» **What the task requires**
Exactly the lines from the one with "Click row selector arrow for row 15" through the final line of the entries, and nothing else, should appear in the answer; no pictures go in it.

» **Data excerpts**
+===+
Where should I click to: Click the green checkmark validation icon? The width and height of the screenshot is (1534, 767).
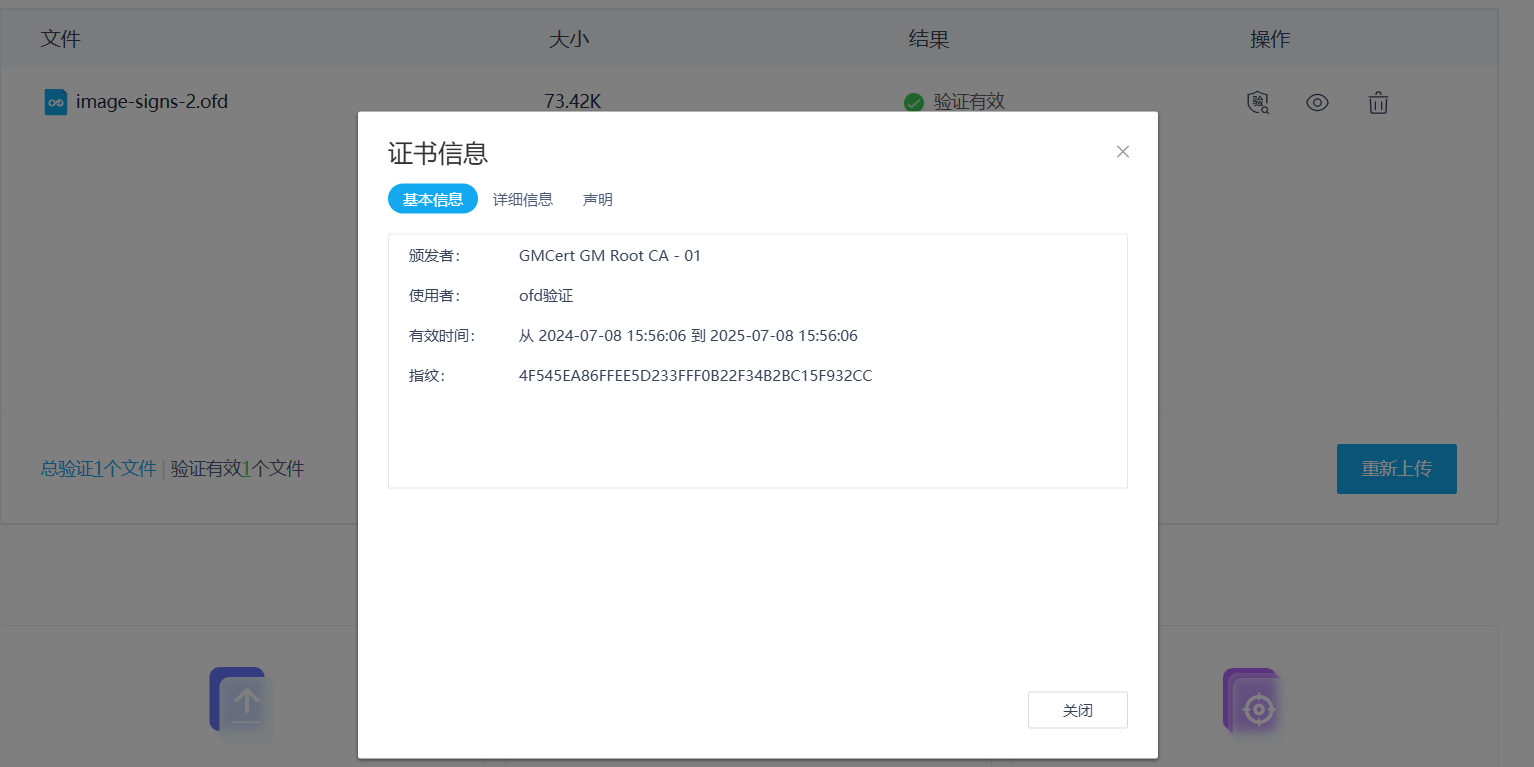pyautogui.click(x=913, y=102)
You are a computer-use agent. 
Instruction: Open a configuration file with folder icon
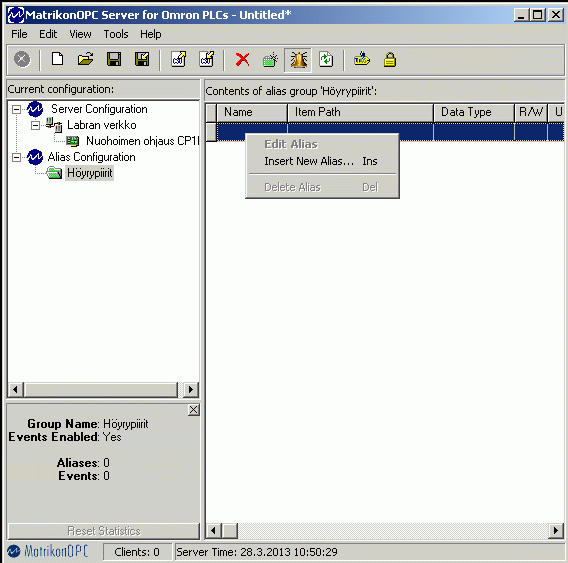85,59
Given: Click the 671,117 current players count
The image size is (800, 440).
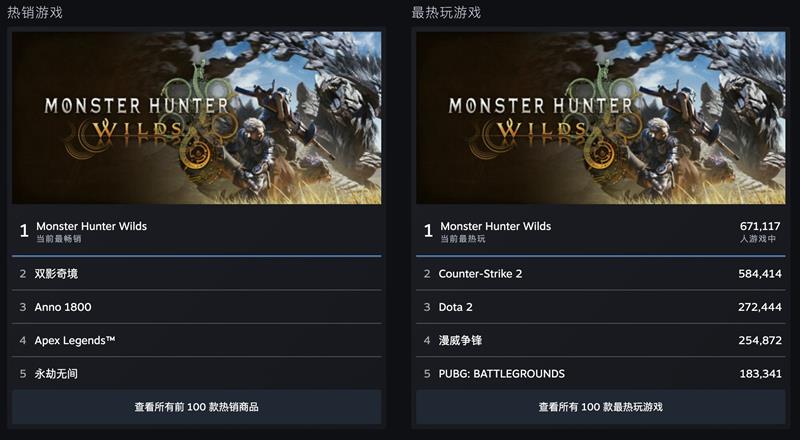Looking at the screenshot, I should click(x=760, y=226).

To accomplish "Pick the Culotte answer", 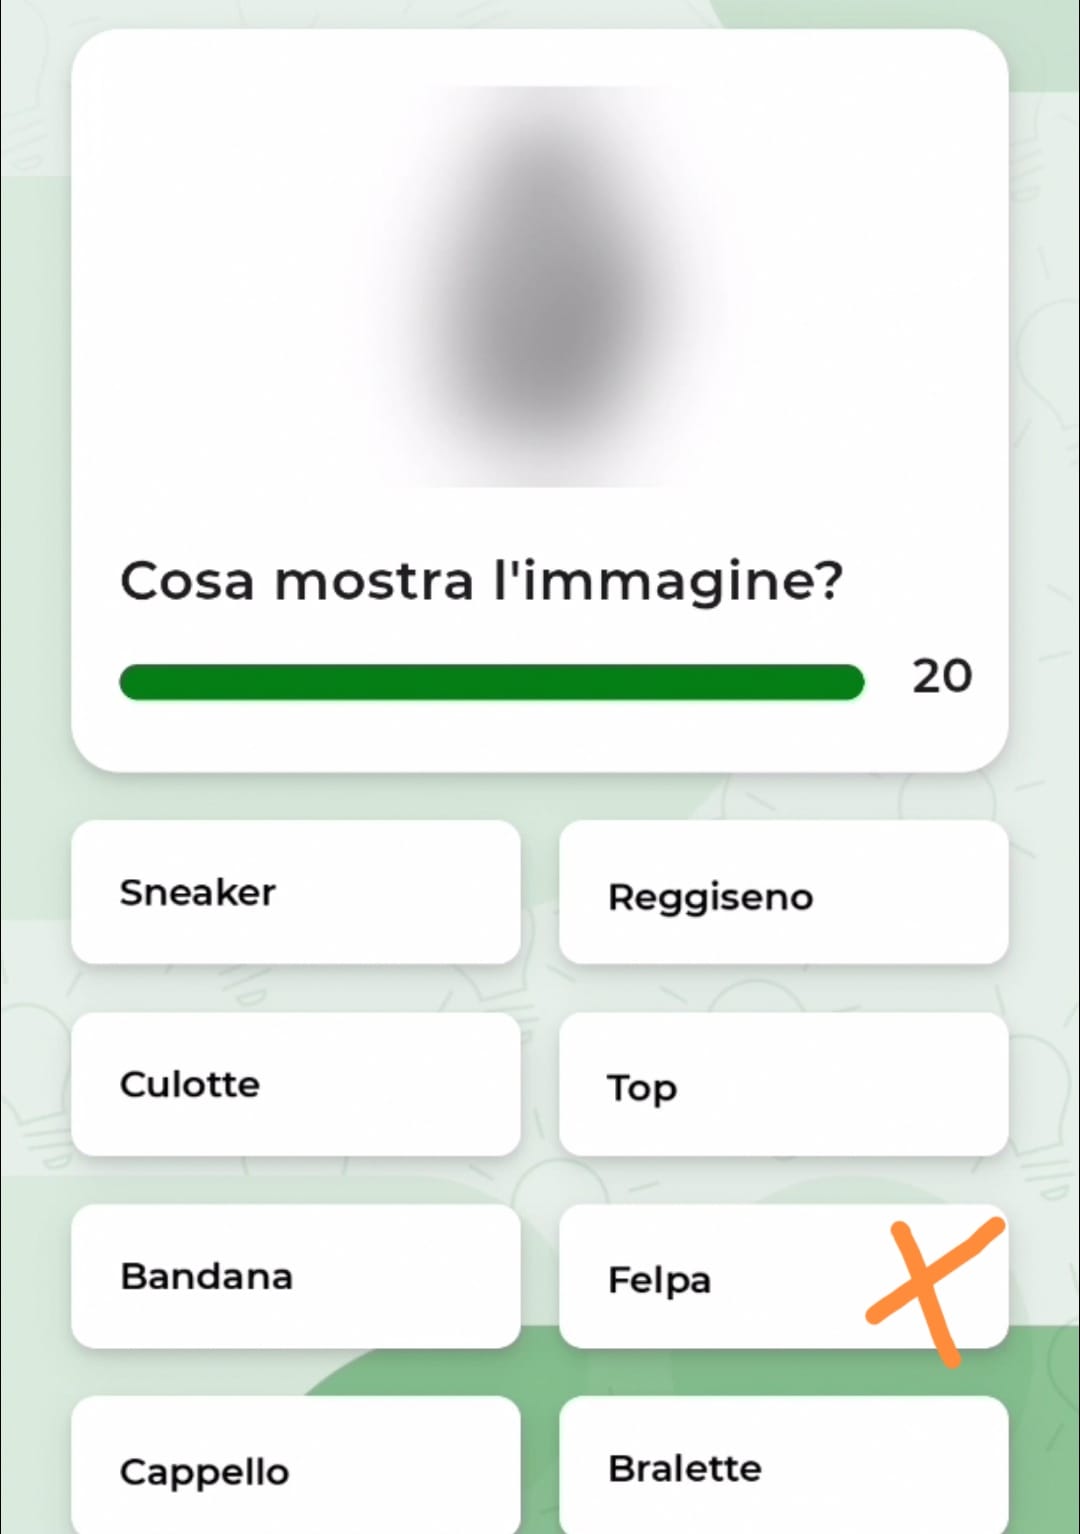I will 295,1084.
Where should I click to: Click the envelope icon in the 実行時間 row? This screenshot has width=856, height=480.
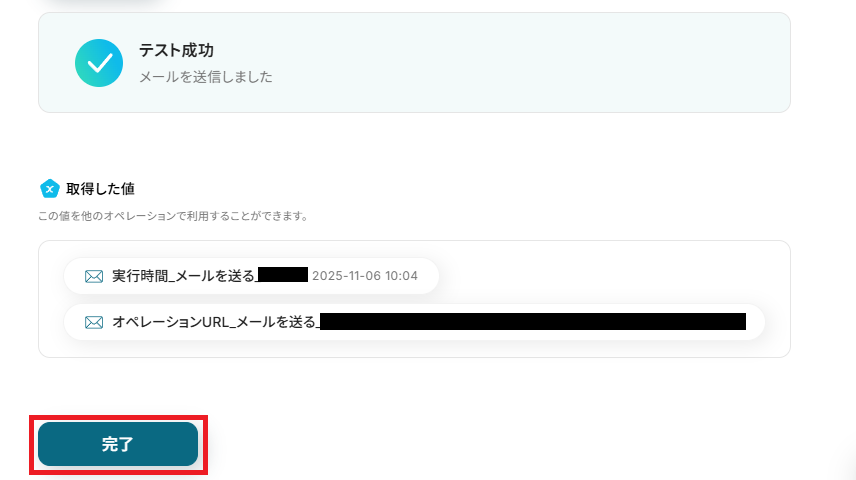pos(94,276)
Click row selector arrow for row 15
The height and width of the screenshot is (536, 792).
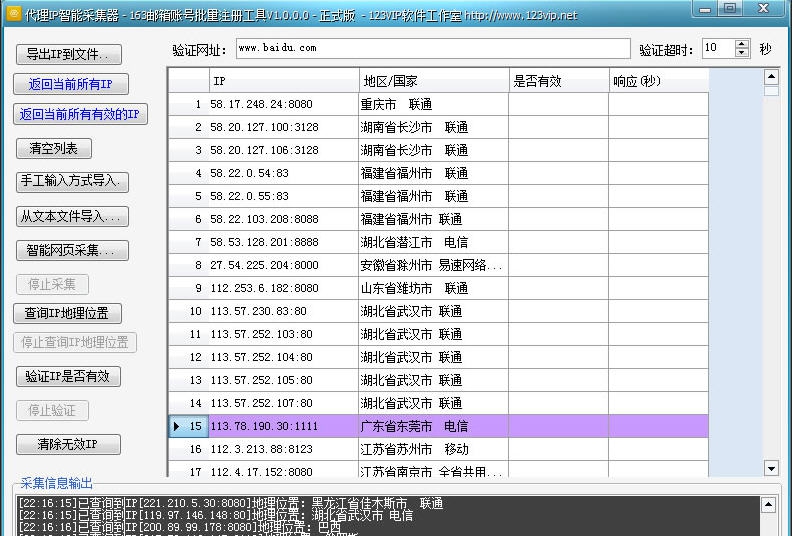coord(177,426)
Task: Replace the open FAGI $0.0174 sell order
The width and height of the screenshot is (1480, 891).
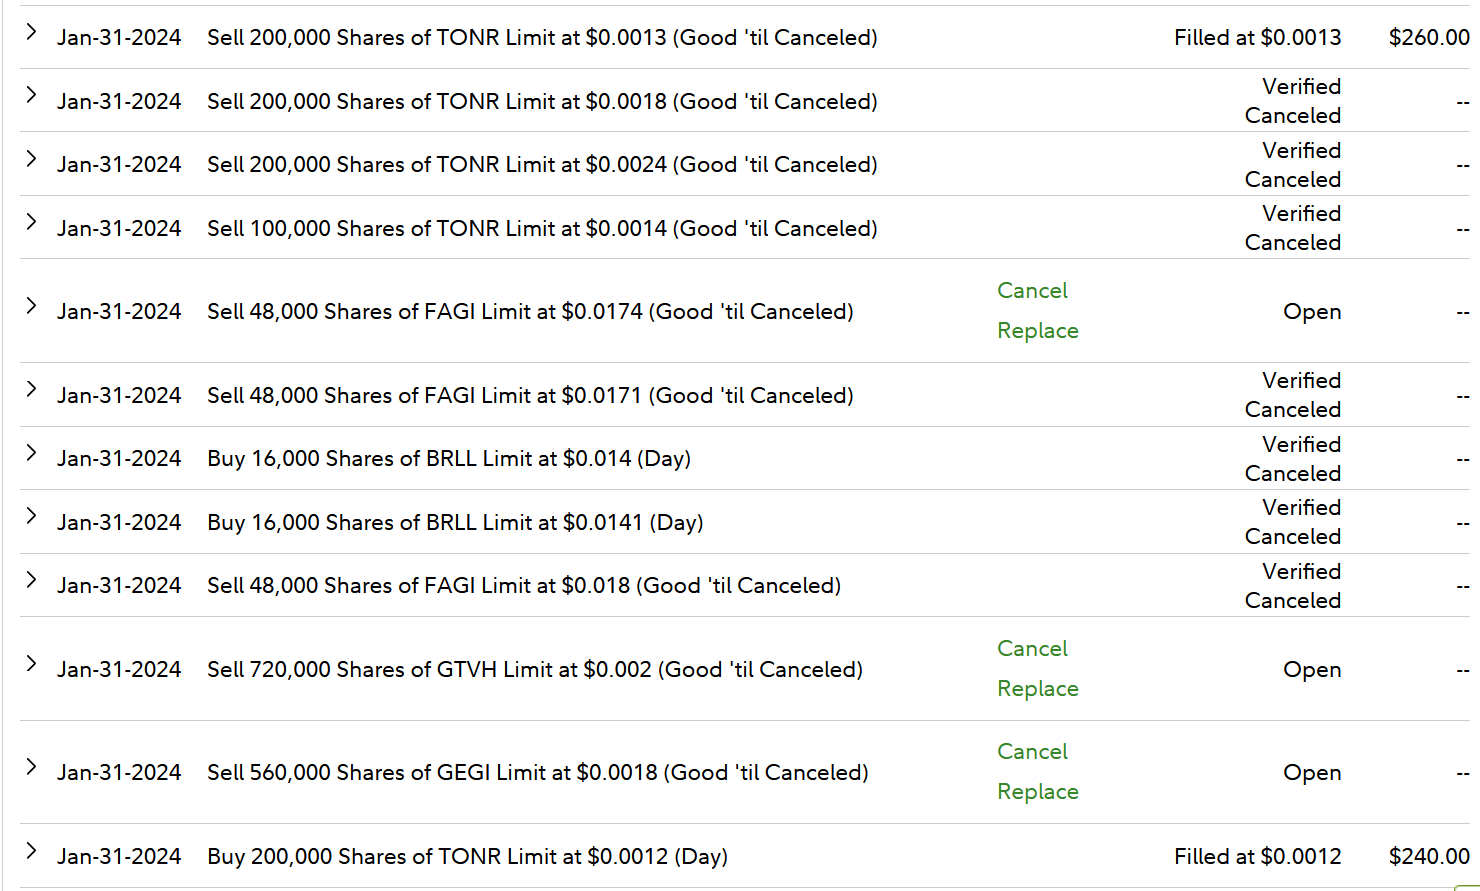Action: (1037, 331)
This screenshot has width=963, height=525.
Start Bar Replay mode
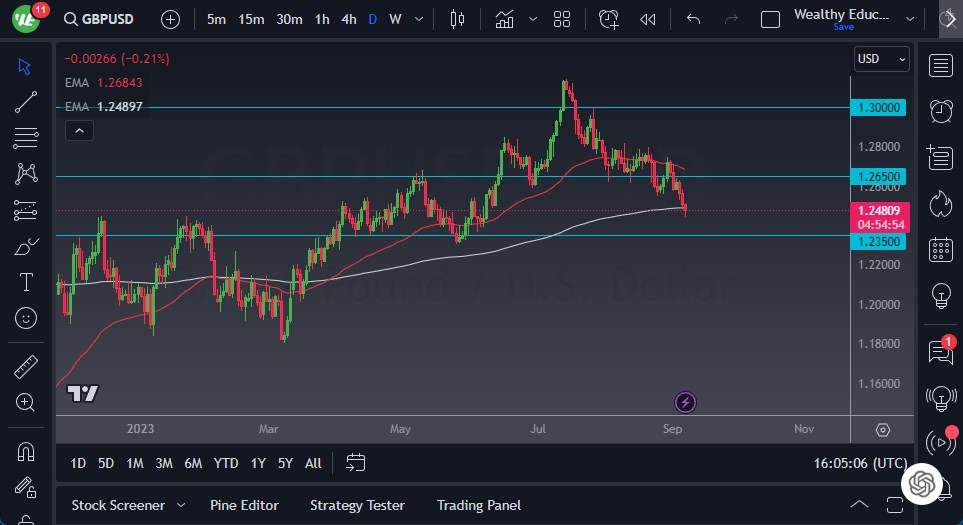click(648, 19)
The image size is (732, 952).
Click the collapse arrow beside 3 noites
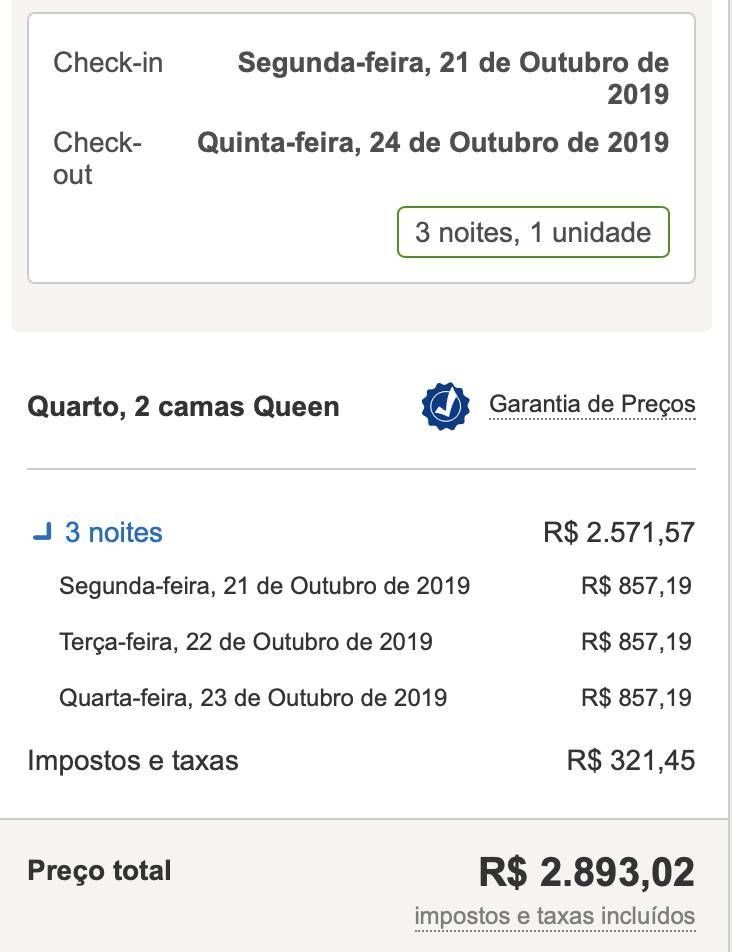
+===+
» **Finished exercise**
Click row selector arrow for row 15
The height and width of the screenshot is (536, 792).
coord(177,426)
Task: Replace the open FAGI $0.0174 sell order
The width and height of the screenshot is (1480, 891).
Action: (1037, 331)
This screenshot has width=963, height=525.
Start Bar Replay mode
click(648, 19)
The image size is (732, 952).
Click the collapse arrow beside 3 noites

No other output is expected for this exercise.